Provided data Block Start
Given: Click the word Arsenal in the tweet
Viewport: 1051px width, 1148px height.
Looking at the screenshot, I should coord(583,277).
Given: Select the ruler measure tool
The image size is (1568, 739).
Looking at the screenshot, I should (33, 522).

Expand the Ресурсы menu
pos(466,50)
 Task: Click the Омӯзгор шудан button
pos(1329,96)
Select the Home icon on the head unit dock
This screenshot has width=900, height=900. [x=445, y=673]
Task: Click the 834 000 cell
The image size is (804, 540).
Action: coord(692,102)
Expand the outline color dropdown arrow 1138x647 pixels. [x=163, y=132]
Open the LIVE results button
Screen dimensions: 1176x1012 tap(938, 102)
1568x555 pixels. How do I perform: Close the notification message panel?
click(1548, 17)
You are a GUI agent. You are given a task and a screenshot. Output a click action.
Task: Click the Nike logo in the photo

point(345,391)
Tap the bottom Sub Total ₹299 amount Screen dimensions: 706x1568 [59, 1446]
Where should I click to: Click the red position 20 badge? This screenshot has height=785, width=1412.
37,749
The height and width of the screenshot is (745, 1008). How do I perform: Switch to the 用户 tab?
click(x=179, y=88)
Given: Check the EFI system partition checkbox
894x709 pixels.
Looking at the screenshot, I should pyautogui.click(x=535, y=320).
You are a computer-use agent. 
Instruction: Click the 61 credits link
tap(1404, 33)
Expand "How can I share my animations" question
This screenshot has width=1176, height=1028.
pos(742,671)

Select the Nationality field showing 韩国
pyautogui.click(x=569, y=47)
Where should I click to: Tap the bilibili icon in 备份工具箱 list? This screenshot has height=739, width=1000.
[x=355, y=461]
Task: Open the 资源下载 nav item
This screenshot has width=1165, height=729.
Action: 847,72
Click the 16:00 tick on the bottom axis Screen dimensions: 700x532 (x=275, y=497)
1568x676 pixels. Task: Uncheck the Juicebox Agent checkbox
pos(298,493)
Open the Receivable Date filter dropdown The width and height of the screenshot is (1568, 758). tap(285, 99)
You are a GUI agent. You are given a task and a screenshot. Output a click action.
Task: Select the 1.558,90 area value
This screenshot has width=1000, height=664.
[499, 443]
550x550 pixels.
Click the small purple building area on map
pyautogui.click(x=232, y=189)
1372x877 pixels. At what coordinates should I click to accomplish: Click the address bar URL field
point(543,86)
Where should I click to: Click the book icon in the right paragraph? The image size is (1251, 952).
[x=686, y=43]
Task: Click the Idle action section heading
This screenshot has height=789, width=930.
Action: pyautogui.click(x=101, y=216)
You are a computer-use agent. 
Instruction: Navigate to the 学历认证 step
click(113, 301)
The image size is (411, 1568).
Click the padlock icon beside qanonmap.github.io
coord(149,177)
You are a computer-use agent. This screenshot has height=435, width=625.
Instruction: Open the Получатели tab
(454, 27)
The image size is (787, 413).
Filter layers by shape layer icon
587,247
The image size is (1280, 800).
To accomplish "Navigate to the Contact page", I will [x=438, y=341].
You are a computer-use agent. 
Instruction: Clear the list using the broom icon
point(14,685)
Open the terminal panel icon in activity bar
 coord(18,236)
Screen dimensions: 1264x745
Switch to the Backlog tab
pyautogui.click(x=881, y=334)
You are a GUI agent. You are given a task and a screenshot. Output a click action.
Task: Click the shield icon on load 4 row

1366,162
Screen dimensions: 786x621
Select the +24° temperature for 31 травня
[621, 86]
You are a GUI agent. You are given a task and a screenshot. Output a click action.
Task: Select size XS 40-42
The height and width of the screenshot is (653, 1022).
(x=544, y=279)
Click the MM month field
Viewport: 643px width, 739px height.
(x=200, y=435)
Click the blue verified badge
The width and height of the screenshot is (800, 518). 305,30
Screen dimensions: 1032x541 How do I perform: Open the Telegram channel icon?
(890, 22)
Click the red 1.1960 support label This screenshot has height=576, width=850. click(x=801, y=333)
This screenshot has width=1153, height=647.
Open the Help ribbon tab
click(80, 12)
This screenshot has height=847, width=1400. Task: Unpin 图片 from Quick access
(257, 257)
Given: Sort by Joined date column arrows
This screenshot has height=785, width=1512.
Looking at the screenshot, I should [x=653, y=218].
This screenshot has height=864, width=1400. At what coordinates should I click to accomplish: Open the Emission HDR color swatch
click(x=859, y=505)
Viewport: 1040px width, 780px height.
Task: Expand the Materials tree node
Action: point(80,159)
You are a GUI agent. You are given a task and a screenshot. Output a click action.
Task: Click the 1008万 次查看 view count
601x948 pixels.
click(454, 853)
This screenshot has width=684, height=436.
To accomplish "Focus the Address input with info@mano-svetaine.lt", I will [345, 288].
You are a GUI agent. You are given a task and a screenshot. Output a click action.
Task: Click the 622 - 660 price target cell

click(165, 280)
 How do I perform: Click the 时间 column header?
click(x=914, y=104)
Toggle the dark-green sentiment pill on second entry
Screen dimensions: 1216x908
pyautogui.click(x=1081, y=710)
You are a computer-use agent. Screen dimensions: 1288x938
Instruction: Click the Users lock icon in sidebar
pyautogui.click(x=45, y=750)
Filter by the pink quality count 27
Provided data Block End
* Work item *
Begin with the line containing "601x948 pixels." and repeat each line exactly until the records above end.

* Response to the exercise *
601x948 pixels.
click(454, 853)
This screenshot has width=684, height=436.
To accomplish "Focus the Address input with info@mano-svetaine.lt", I will [345, 288].
You are a GUI agent. You are given a task and a screenshot. Output a click action.
Task: Click the 622 - 660 price target cell

click(165, 280)
 How do I perform: Click the 时间 column header?
click(x=914, y=104)
Toggle the dark-green sentiment pill on second entry
Screen dimensions: 1216x908
pyautogui.click(x=1081, y=710)
You are a computer-use agent. Screen dimensions: 1288x938
Instruction: Click the Users lock icon in sidebar
pyautogui.click(x=45, y=750)
Filter by the pink quality count 27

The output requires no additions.